3) Sprinkle the sour kraut over the onions and then arrange the red onion slices and vegan beer brats over the kraut.

4) Bake the pizza according to the directions for the crust you are using. Serve with a German lager beer, if desired.

Wednesday, November 28, 2012

BPA in Food Packaging

I sometimes like to use canned beans or tomatoes for their convenience, but I have been avoiding doing so as much as possible over the last few years since learning that there is BPA (a well-known endocrine disruptor) in the lining of most cans. Eden Organic brand produces BPA free cans for most of their canned beans so I have been using that brand, but I was still concerned about tomatoes. Today I was researching to see if foods canned in Europe might have BPA free packaging and I found this great link so I thought I would share: - Cans Without BPA

Panzanella 2

I already posted one recipe for Panzanella, an Italian style salad featuring day old bread. This one is more traditional using mainly onion, basil and tomato but with a little arugula thrown in for some green.

1 tomato, with it's juice, diced
1/2 a small red onion, thinly sliced
5 leaves of fresh basil, minced
2 large hand fulls of baby arugula
2-3 c. cubed day old bread, multigrain is nice
Juice of 1/2 a fresh lemon
A few drizzles of balsamic or red wine vinegar
A drizzle of extra virgin olive oil
Sea salt & black pepper to taste

1) Chop the vegetables and then toss them in a large bowl with the cubed bread.

2) Drizzle the dressing ingredients over the salad, there is no need to mix them together in a separate bowl, and then add the salt and pepper to taste. Toss the salad again and serve.

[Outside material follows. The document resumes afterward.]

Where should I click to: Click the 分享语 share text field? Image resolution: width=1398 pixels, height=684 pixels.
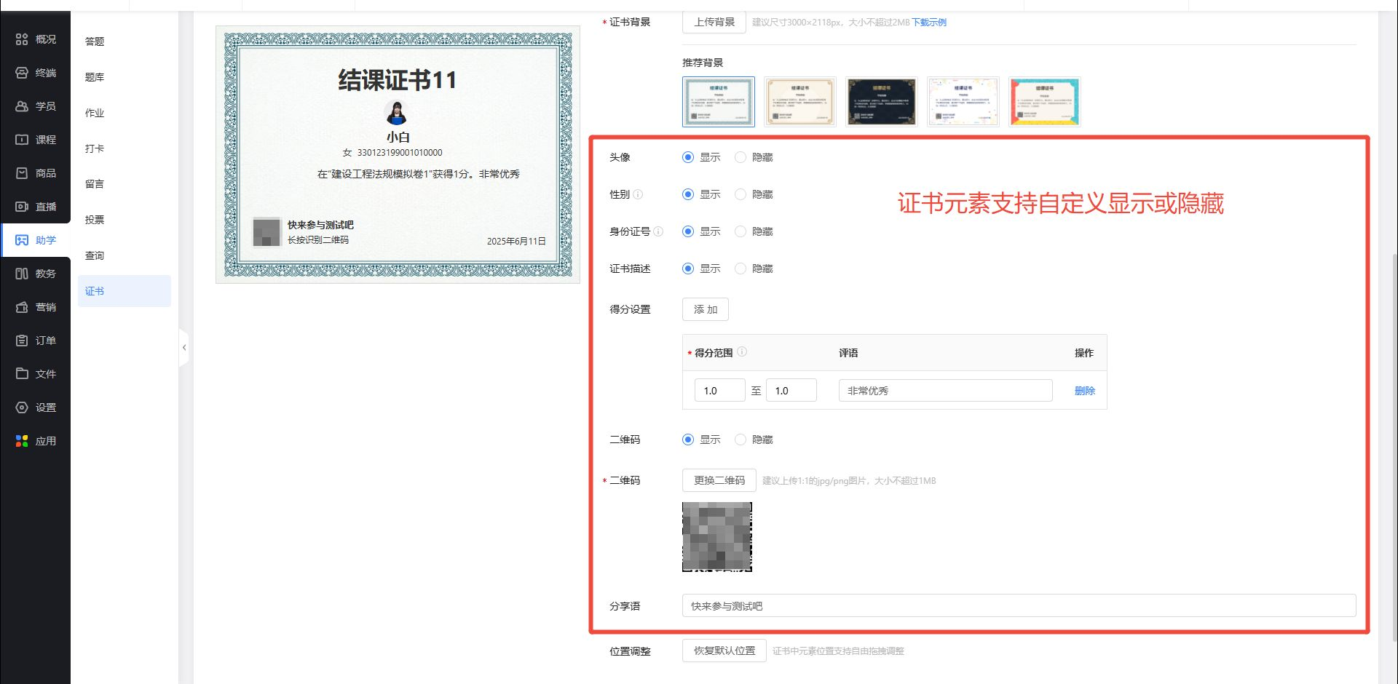pos(1018,606)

This makes 2 large servings or 4 side servings.

Monday, November 26, 2012

Turkish Red Lentil Soup with Niter Kibbeh

Ah yes, a classic Turkish-Ethiopian recipe. This soup is one that I've adapted over the years from a recipe that I found in and old cookbook I have: "More With Less - A Mennonite Community Cookbook." If you aren't familiar with the More With Less cookbooks (they have a couple of different versions now), they're great compilations put together by Mennonite missionaries from all over the world. The cookbooks are not vegetarian, although there are a lot of vegetarian recipes in them (since most of the rest of the world seems to know what's up). What I love about them is that they use mostly whole foods, and they are done with the idea that healthy and wholesome food should be affordable to everyone. Plus, since they're put together by missionaries you get recipes from all over the world. Yay!

So this soup is good. But then I had some extra Niter Kibbeh, an Ethiopian spiced butter that I use in my Ethiopian Red Lentil Stew Recipe, and I decided to give it a try in this soup. Even better! So the paprika, mint, and parsley are the Turkish part and were part of the original recipe. The niter kibbeh is the Ethiopian part that I threw in along with some zucchini and a little extra tomato.

2 small yellow or white onions, diced
1/4 c. Niter Kibbeh
1 heaping cup of red lentils, sorted and rinsed
1 6 oz. can tomato paste 
1 Tbsp. sweet Hungarian paprika (or whatever kind you have)
1 tsp. dried mint
1 heaping tsp. dried parsley
1 tsp. sea salt
1/4 tsp. black pepper
1 bay leaf
8 c. vegetable broth
2 medium zucchinis, diced

1) Melt the niter kibbeh in a large soup pot over medium heat. Add the onions and let them saute until they're soft, about 5-7 minutes.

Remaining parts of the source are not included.